The Kallanish KORE 62% Fe index inched $4.38/t higher to $112.21/dry metric tonne cfr Qingdao. The Kallanish KORE 65% Fe index gained $4.45/t to $130.79/dmt cfr, and the KORE 58% Fe index increased $3.18/t to $84.50/dmt cfr.

On the Dalian Commodity Exchange May iron ore settled up CNY 9/t at CNY 664/t ($104.31/t), and on the Singapore Exchange January 62% Fe futures settled up $4.42/t at $116.95/t. The same contract for 65% Fe and 58% Fe futures settled up $4.36/t at $135.44/t, and up $0.62/t at $83.50/t respectively. Two deals of 170,000 tonnes for 62% Fe BRBF fines were booked at $116.9/t and $117.4/t for January shipment.

Scrap and billet prices started to increase after a period of stability. 6mm+ heavy scrap delivered to mills in the Yangtze River Delta increased CNY 34/t to CNY 3,470/t. In Tangshan, billet was up by CNY 30/t at CNY 4,360/t.

China Iron & Steel Association data shows average daily crude steel output at major Chinese steelmakers in the first ten days of December increased by 12.66% period-on-period to 1.93 million tonnes. This however was a 12.18% decline on-year.

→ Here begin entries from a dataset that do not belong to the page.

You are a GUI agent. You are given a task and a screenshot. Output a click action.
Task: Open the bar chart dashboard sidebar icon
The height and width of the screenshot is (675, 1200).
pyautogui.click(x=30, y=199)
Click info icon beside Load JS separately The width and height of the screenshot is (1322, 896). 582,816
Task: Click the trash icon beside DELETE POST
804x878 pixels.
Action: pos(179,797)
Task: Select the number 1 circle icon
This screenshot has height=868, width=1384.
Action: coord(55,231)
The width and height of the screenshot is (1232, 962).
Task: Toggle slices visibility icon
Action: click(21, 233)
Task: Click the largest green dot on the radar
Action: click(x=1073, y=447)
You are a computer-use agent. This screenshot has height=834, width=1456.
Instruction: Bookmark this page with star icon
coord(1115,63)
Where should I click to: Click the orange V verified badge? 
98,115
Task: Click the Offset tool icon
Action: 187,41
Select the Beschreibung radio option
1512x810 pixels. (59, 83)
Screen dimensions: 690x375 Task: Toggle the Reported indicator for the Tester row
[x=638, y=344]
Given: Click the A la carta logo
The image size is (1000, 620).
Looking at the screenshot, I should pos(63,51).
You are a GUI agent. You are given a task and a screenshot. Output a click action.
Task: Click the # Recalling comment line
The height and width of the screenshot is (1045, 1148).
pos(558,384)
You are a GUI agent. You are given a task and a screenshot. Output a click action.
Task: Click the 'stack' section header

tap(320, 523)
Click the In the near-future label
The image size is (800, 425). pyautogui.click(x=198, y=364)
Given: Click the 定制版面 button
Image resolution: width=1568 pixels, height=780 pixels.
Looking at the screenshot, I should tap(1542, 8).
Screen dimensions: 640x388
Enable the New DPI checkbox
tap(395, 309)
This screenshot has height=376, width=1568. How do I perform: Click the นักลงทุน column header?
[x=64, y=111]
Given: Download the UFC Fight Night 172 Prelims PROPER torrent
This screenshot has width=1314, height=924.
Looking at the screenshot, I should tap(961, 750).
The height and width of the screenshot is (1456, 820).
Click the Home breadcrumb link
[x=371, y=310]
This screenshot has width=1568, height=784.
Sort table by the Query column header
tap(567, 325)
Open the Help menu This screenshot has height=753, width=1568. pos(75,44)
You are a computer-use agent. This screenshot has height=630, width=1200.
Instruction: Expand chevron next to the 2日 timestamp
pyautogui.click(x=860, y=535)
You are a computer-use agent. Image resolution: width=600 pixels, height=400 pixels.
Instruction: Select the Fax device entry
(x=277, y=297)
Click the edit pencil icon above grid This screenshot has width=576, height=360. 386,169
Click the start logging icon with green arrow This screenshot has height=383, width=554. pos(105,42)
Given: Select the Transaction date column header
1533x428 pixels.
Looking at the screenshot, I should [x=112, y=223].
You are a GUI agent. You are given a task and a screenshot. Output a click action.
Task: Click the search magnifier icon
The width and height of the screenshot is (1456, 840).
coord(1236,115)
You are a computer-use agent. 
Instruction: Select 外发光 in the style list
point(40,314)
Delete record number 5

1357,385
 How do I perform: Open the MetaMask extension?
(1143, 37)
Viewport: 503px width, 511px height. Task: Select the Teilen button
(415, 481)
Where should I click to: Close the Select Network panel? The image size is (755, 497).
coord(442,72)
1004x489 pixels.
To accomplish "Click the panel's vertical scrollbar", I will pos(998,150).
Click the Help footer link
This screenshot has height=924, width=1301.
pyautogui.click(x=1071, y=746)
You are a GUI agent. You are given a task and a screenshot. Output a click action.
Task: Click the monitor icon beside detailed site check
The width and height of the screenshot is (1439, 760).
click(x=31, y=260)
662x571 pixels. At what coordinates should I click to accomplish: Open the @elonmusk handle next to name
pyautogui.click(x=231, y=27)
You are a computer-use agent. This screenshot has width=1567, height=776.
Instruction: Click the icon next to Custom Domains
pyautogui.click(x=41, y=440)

By the end of November, steel mills had basically completed production reduction targets set by the government, and so they have been arranging production restart plans for when steel prices recover. The marked increase in steel production also supported iron ore consumption by steel mills, thereby stimulating the increase in iron ore prices.